= What you have to do =
Which lines run from the line with "Click the Start column header" to the end of the entries? Write out exactly those, leaving out the pictures.

Screenshot grounding data

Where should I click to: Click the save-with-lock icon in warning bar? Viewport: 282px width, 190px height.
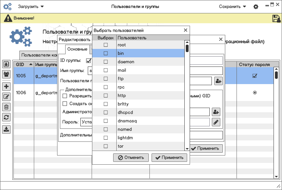[x=276, y=18]
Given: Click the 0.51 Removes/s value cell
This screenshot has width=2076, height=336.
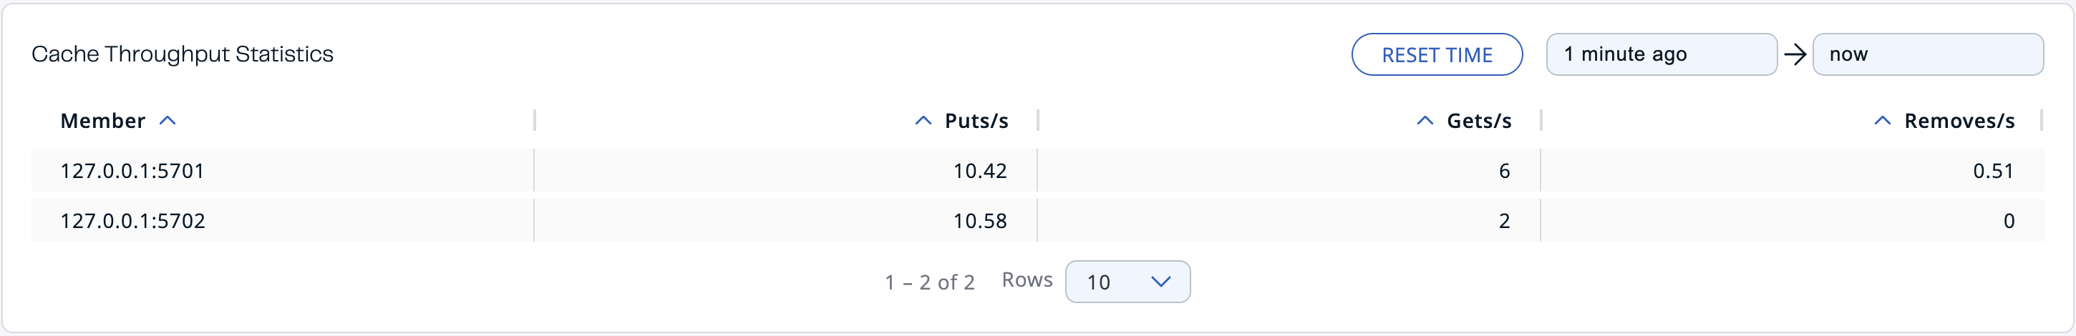Looking at the screenshot, I should (x=1992, y=171).
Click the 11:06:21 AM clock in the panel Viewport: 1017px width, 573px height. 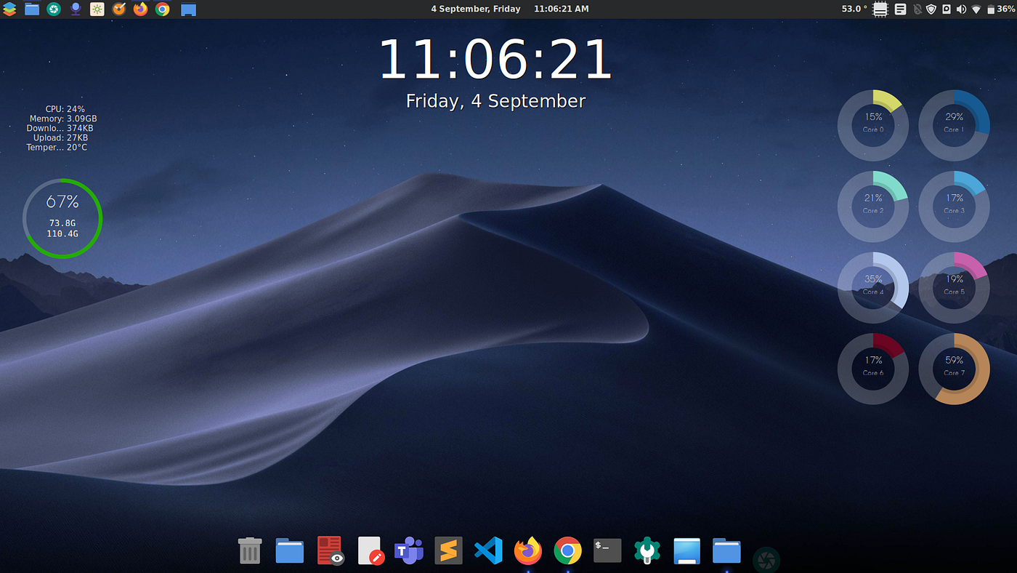[x=561, y=9]
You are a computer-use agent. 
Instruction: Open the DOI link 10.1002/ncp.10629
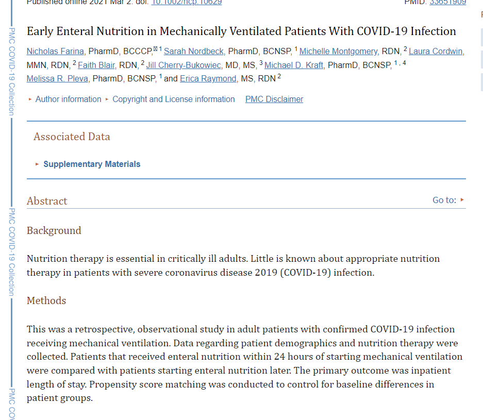point(186,3)
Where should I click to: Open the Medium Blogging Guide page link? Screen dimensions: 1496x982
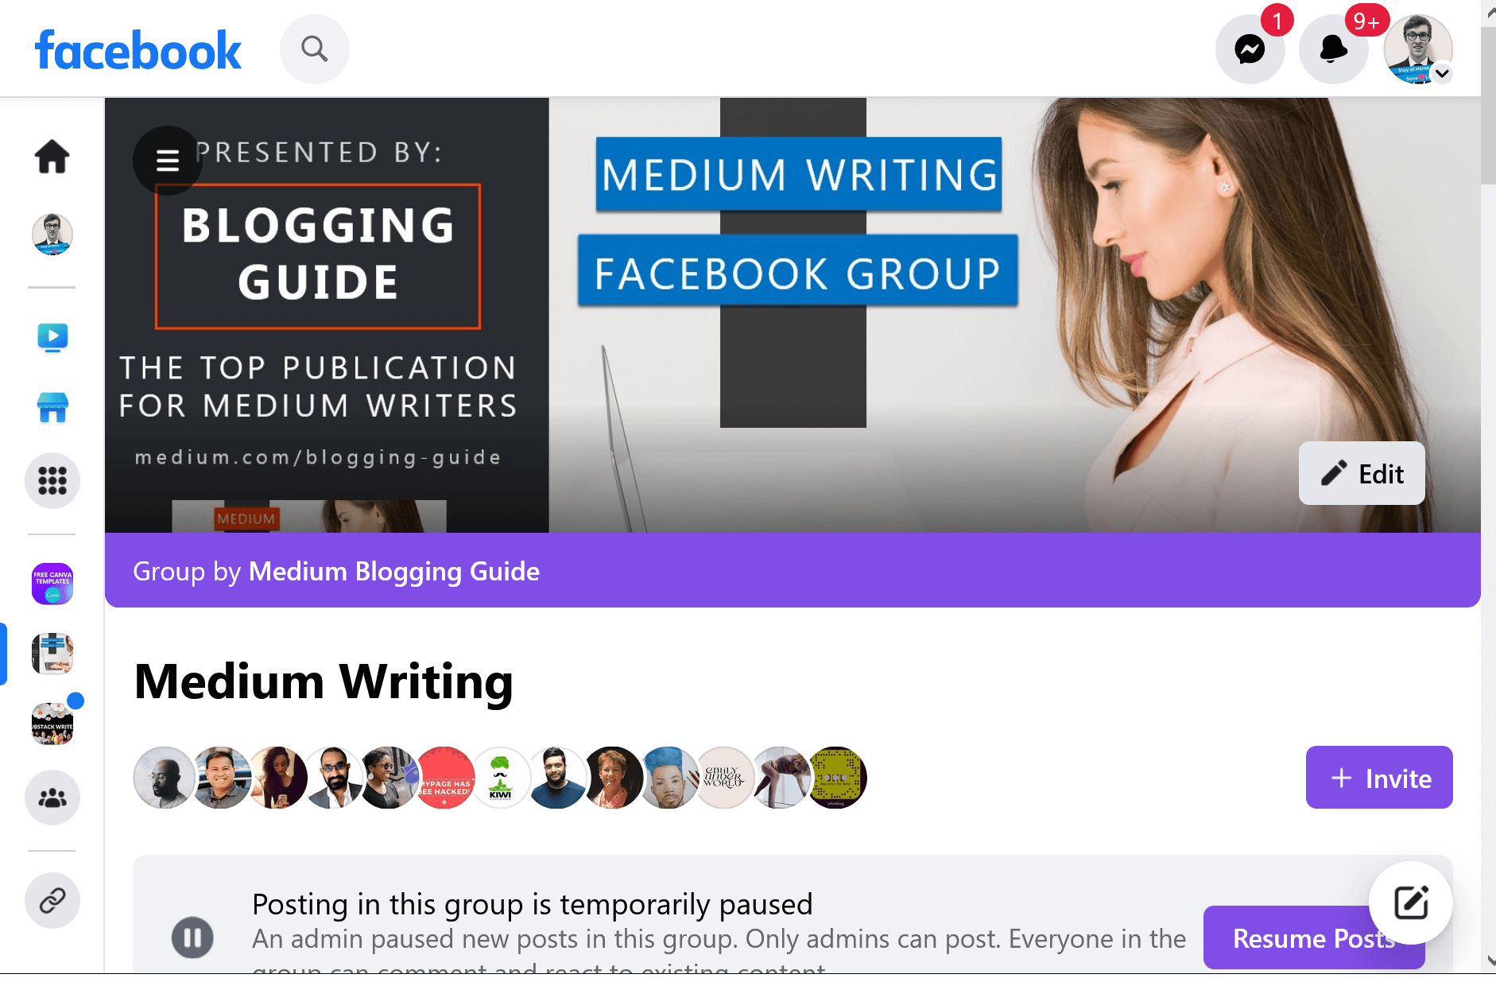(394, 571)
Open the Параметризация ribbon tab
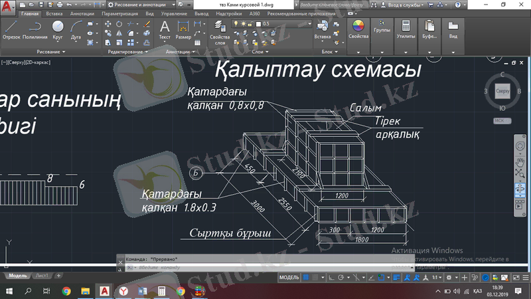 119,13
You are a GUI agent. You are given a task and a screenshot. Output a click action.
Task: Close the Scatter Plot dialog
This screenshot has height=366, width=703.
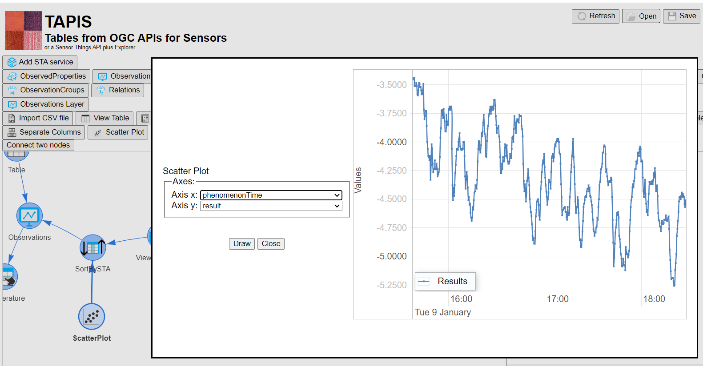(271, 244)
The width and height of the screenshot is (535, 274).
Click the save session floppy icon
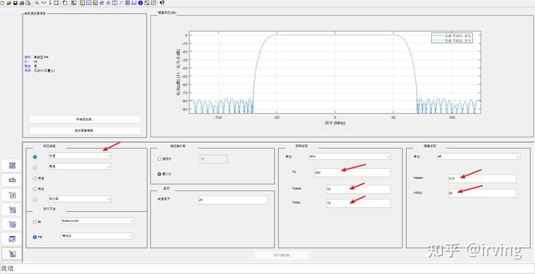[x=15, y=2]
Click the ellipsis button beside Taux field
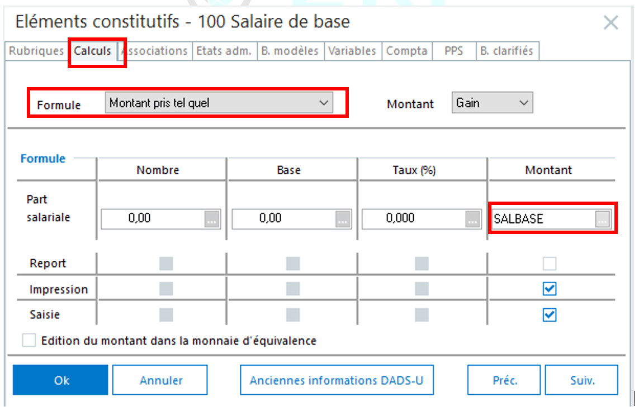 coord(473,219)
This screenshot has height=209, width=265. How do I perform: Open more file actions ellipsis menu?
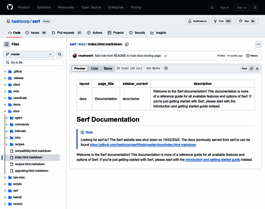point(258,44)
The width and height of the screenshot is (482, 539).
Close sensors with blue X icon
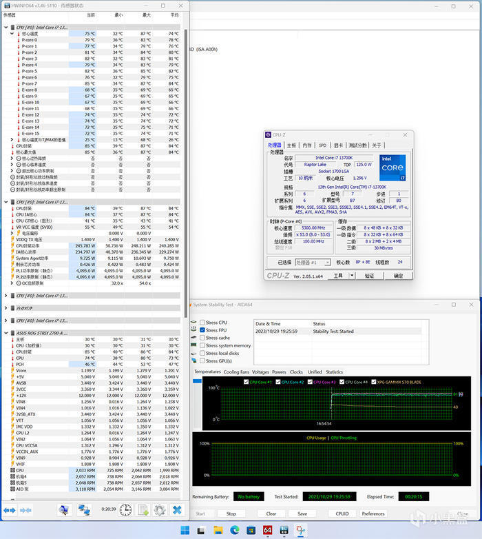click(177, 510)
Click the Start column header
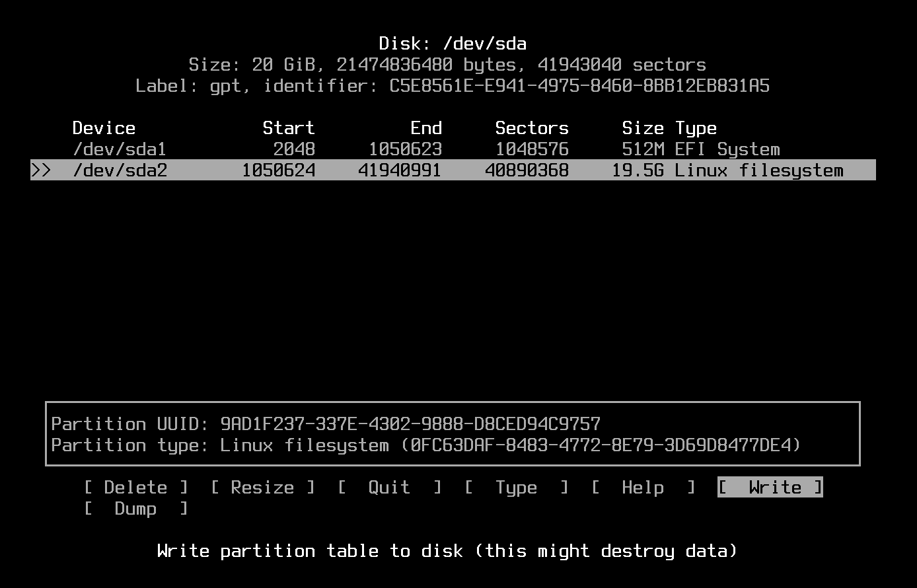This screenshot has height=588, width=917. point(288,128)
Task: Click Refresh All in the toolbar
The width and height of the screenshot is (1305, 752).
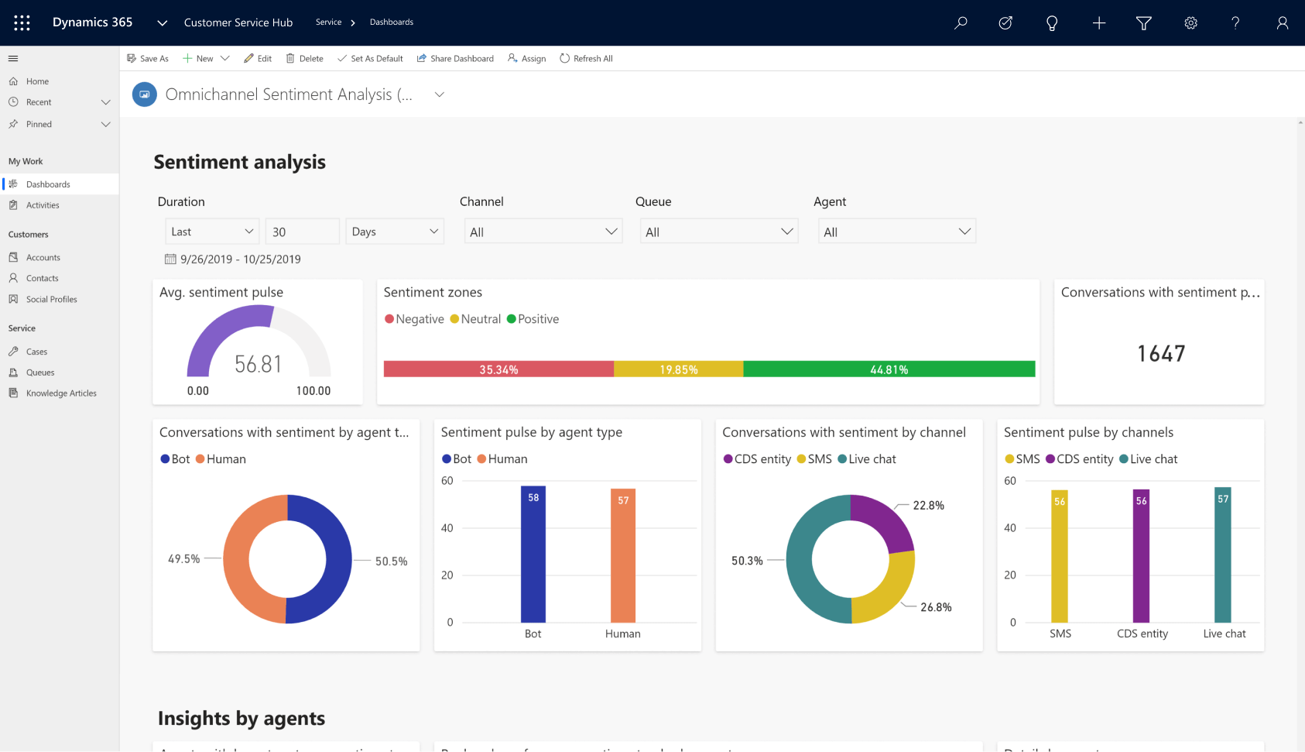Action: pos(586,59)
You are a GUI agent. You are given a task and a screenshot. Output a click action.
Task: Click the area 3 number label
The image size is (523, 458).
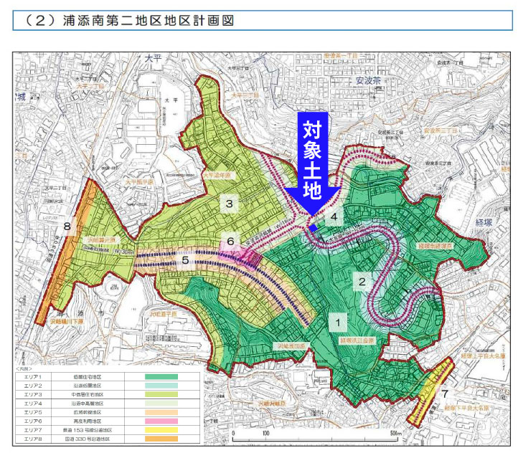click(229, 205)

= Response =
Click the Start column header
This screenshot has height=588, width=917. point(288,128)
Task: Click Refresh All in the toolbar
The width and height of the screenshot is (1305, 752).
Action: pos(586,59)
You are a GUI agent. You are given a task and a screenshot. Output a click action.
Task: Click the area 3 number label
The image size is (523, 458).
click(229, 205)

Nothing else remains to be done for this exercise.